Uncategorized

Spiritual Yoke

OLYMPUS DIGITAL CAMERA

When prayer is your spiritual gift, your burden from God is a holy burden of prayer. Jesus tells us His yoke is easy and His burden is light. (Matt. 11:30) Light doesn’t mean non-existent, just light. In my experience that still feels pretty heavy. Though it is heavy, I am able to carry it. The burden doesn’t crush me. That is, as long as I only carry the burden God gave me and I don’t add to it or let others add to it.

God’s burden is also doable because of the easy yoke. In ancient agriculture, a yoke was meant for two oxen. God’s yoke is meant for two as well. What few people realize is the other person in their yoke is God. When we accept God’s burden of prayer, we are not alone. The Holy Spirit bears it with us. Usually oxen would be paired stronger-more experienced with younger-learning. The dominant bearer taught the other bearer how to bear, how to follow the farmer’s directions and plow the field.

The Holy Spirit is stronger and knows more than you will ever know. He is bearing with you, teaching you how to bear, how to listen to God. God is plowing a great field. Our work isn’t done with one row, there are many rows. Our work isn’t even done with one sowing-harvest season, there are many seasons. If we learn to bear with our yoke partner, the Holy Spirit, the work is easier, it gets done and done well. If we fight our partner we spend all our strength fighting, and often injure ourselves. I’d rather work with my partner and come out of the sowing-harvest season intact.

What does fighting the Holy Spirit look like? There’s ignoring Him. We dismiss that little voice, that nudge we feel. We argue with it until we do what looks right to us. There’s assuming instead of listening. The nudge comes and we assign our own meaning to it, and act according to our own definitions.

The last one is especially precarious. What if we feel the nudge, assume, and things don’t turn out the way we thought? What if it didn’t mean what we thought it meant? If this scenario plays out in prayer, there is the risk of doing more damage than good. Damage to us as the one praying, “Oh no! God stopped listening to me, it didn’t work.” Or damage to the one receiving the prayer, “Oh no! God didn’t answer, He must not be who He says He is. He must not love me after all.”

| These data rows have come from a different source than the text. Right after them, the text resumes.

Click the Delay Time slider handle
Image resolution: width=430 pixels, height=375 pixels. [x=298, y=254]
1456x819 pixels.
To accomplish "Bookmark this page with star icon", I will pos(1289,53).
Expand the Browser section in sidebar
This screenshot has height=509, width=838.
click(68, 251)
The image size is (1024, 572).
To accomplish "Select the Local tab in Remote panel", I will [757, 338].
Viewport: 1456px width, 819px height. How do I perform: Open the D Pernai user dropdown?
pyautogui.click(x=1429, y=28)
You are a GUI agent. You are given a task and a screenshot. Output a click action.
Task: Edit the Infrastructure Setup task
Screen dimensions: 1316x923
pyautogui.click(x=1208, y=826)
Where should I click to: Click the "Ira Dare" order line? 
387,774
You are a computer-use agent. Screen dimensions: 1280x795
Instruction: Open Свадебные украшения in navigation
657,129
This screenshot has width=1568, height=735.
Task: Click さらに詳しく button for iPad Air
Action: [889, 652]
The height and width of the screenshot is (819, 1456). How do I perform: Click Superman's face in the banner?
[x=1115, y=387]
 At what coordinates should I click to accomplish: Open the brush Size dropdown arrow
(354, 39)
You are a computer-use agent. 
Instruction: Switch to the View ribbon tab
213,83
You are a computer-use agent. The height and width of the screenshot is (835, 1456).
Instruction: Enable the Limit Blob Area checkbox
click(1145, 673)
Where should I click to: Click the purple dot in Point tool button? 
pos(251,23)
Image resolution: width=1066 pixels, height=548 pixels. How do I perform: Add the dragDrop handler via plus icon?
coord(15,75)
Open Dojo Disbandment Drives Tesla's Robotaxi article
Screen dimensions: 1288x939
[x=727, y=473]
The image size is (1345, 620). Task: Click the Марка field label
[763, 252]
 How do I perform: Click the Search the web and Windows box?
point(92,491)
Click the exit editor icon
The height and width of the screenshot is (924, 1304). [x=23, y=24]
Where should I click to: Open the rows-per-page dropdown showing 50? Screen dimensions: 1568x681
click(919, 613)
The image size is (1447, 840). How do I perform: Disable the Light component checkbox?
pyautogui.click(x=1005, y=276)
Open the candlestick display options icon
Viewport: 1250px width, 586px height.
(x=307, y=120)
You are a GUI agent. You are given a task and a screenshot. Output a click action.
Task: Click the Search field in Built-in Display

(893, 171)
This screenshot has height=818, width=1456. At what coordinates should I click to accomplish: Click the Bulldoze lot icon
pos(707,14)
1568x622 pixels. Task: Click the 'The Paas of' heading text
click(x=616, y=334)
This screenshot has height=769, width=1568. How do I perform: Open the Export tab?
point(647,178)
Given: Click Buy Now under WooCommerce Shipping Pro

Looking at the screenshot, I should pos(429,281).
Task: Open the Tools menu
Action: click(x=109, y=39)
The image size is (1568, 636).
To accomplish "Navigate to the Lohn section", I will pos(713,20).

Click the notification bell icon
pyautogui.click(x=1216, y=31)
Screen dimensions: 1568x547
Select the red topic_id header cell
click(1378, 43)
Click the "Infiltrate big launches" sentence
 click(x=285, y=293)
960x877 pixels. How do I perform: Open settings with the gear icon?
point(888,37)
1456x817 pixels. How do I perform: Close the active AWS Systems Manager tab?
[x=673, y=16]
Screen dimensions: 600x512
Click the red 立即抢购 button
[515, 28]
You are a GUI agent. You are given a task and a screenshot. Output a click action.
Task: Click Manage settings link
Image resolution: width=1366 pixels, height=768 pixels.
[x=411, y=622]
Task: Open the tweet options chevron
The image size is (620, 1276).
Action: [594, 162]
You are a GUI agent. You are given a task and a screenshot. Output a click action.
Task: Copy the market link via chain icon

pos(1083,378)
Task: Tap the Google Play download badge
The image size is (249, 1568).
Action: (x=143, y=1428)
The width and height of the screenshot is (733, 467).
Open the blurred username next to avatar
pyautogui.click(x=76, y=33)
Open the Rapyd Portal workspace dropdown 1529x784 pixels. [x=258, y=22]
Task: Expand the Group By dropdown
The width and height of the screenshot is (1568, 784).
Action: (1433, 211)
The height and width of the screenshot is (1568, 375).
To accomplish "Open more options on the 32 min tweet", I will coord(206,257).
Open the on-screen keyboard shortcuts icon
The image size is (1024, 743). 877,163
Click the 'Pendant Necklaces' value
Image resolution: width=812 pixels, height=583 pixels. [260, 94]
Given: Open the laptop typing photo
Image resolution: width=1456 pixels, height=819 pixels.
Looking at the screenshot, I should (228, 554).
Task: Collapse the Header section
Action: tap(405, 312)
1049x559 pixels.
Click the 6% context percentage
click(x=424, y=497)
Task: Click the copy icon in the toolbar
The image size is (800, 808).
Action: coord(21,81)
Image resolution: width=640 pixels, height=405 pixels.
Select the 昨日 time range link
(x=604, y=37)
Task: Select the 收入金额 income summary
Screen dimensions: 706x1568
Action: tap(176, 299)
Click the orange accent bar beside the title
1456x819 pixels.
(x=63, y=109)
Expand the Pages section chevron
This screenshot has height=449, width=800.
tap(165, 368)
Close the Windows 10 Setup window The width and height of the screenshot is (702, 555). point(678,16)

I’ve done this, repeatedly. I took time to listen to the Holy Spirit, only to take what was said and assign my own meaning and time frame to it. In the end it blows up, leaving me confused and in a struggle with doubt. I question myself, I question God. Almost every time, I took my yoke off and sat down in the mud to have a good cry and sulk there for a while. God is gracious though. When I’ve finished my cry he picks me up and invites me back into His yoke.

We can also fight the Holy Spirit by following but doing so with hesitation. The good work we are trying to do becomes halting and rough. The timing between us and the Holy Spirit is all wrong. We get a word, we get going, we stop, we have to work twice as hard to get going again, we stop, now it’s too hard to work three times as hard to get it going, we give up. It becomes strife in relationships and conflict in our hearts as we question the faith within us. The work might get done, but it isn’t pretty.

Working with the Holy Spirit is less painful, more rewarding, and downright exciting at times. I wait on the Lord. When He speaks I ask for His understanding and His definitions. I pray continually to make sure I am going at His pace instead of my own. Sometimes it all feels rather mundane, but when I look back I see how far I’ve come in the plowing, or the harvest. I realize how much stronger I’ve become. I see how my gift has developed and produced fruit in the kingdom of God. I feel like the “good guy” from all the parables. The one who has a clue. The one on God’s side. It feels pretty good.

The best part is, I’m still yoked with the Holy Spirit. We look back but when we’re done looking back we smile at each other and turn to plod through the next row and the next. I am not alone in my work for the Father. I am not alone at all. I am yoked with the Holy Spirit, He is my companion day in and day out. We plod and our work is fulfilling.